** Dataset records follows **

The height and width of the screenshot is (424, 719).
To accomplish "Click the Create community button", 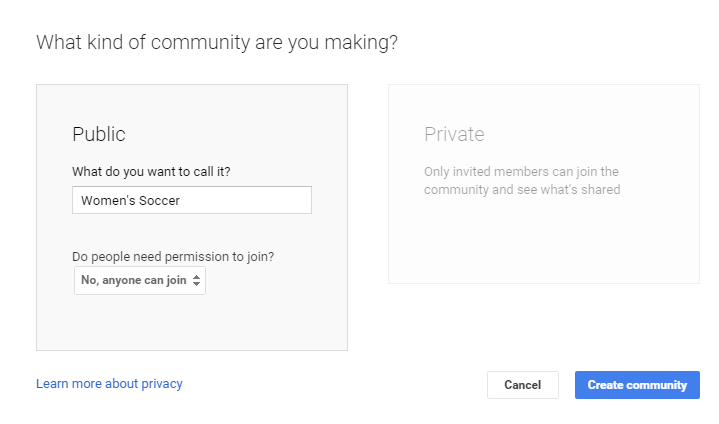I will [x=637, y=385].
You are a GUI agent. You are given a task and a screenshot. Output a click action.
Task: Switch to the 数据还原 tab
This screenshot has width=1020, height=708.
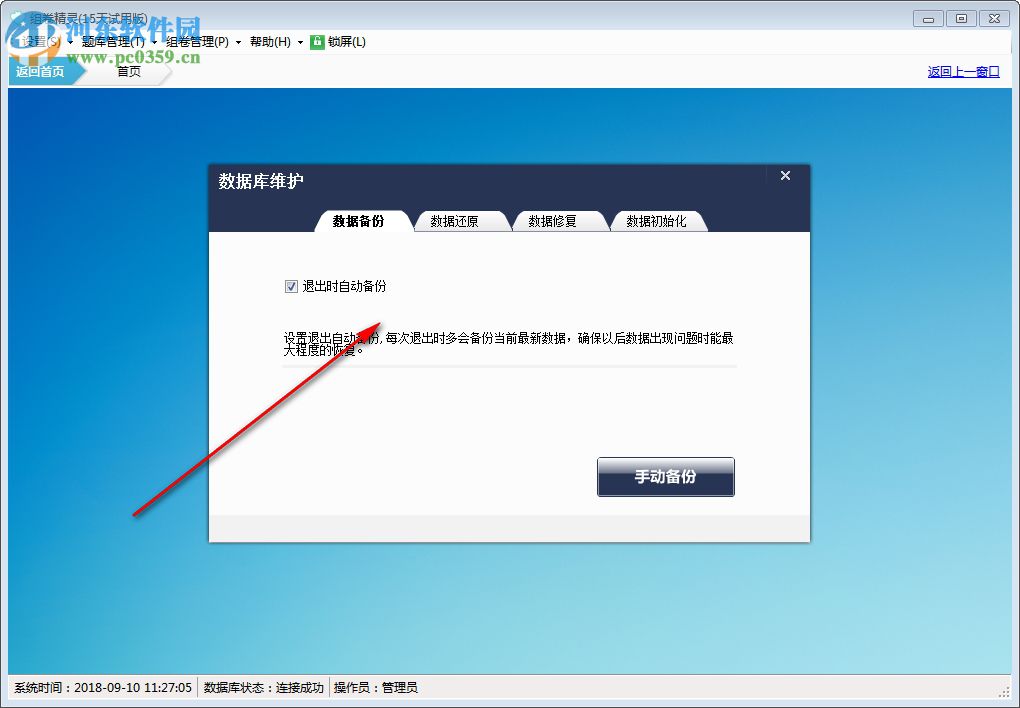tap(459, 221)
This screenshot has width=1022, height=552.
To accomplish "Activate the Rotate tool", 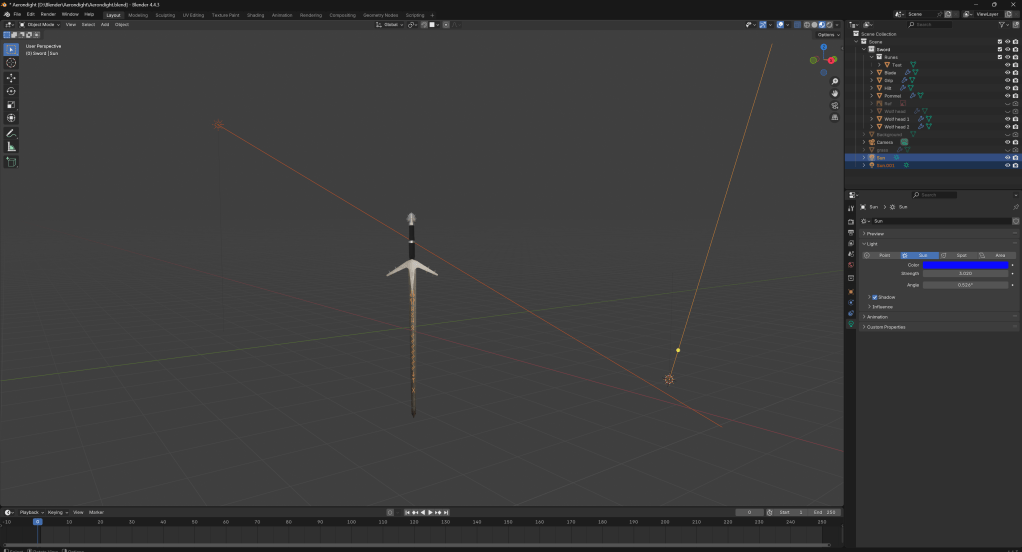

** End of Dataset records **

--- Task details ---
After locating the line with "This screenshot has width=1022, height=552.", transcribe it and the rest of the data above exactly as written, without any picture.

--- Output ---
This screenshot has width=1022, height=552.
To accomplish "Activate the Rotate tool", 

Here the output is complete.